Intuitively, it seems that world 2 is closer to world 1, the actual world, than world 3, because world 2 is different from world 1 only with respect to the colour of the gem, while world 3 is different from world 1 with respect to the colour and shape of the gem. In the space of logical possibilities, then, the proximity of world 1 and world 2 seems greater than world 1 and world 3. That is, world 1 and world 2 are closer or more alike than world 1 and world 3 … at least in English.
Suppose, instead, we spoke Inglish.
In Inglish, something is ‘bluval’ if it’s blue and oval or not-blue and not-oval; and something is ‘not-bluval’ if it’s not-blue and oval or blue and not-oval. After translating our three worlds into Inglish, we get:
World 1: The gem is blue and bluval
World 2: The gem is not-blue and not-bluval
World 3: The gem is not-blue and bluval
The words ‘blue’ and ‘not-blue’ exist in Inglish, but the words ‘oval’ and ‘not-oval’ don’t. In Inglish, something is ‘oval’ if it’s blue and bluval or not-blue and not-bluval, while something is ‘not-bluval’ if it’s not-blue and bluval or blue and bluval. Anything you can say in English can also be said in Inglish.
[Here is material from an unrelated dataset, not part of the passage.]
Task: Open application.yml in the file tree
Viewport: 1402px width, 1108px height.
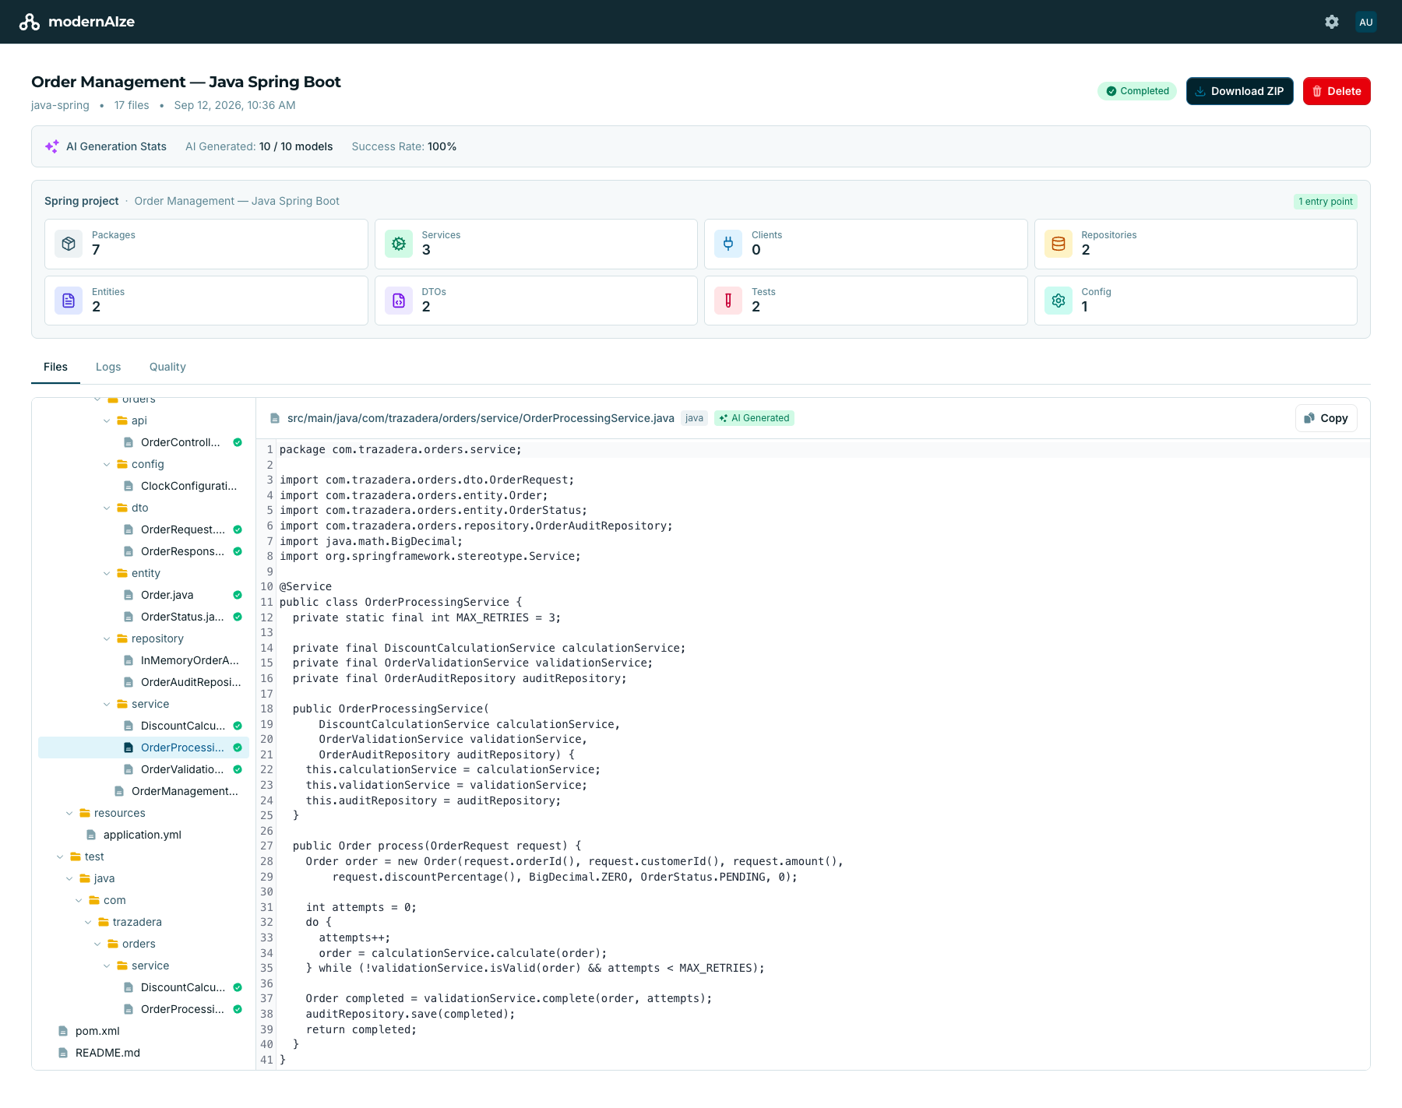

To the English speaker, ‘bluval’ is derivative of ‘blue’ and ‘oval’, but to the Inglish speaker, ‘oval’ is derivative of ‘blue’ and ‘bluval’.
Now, by describing our three worlds in Inglish rather than English, world 3 is now closer to world 1, the actual world, than world 2. In the space of logical possibilities, the proximity of world 1 and world 3 seems greater than world 1 and world 2. That is, world 1 and world 3 now appear closer or more alike than world 1 and world 2 … at least in Inglish.
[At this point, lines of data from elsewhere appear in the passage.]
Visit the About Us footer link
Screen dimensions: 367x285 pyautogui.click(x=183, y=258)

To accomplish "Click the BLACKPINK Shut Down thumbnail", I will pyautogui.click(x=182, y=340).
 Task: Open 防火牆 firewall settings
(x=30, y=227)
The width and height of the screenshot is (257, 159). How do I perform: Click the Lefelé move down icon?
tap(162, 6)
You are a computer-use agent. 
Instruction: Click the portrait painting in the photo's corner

It seems to me this has important ramifications for possible world semantics: the proximity of possible worlds is a function of the ontological prejudices of each language. It would seem, then, that if we conceive of possible worlds as purely logical constructs, then there is no such thing as a possible world that is closer to the actual world than any other. All possible worlds, including the actual world, are equidistant from each other.
Anyone encountered this argument before? I admit, it’s not all that original, because I’m borrowing from arguments about verisimilitude that I read once (from Miller?), but I haven’t known them to be brought against the idea of close possible worlds.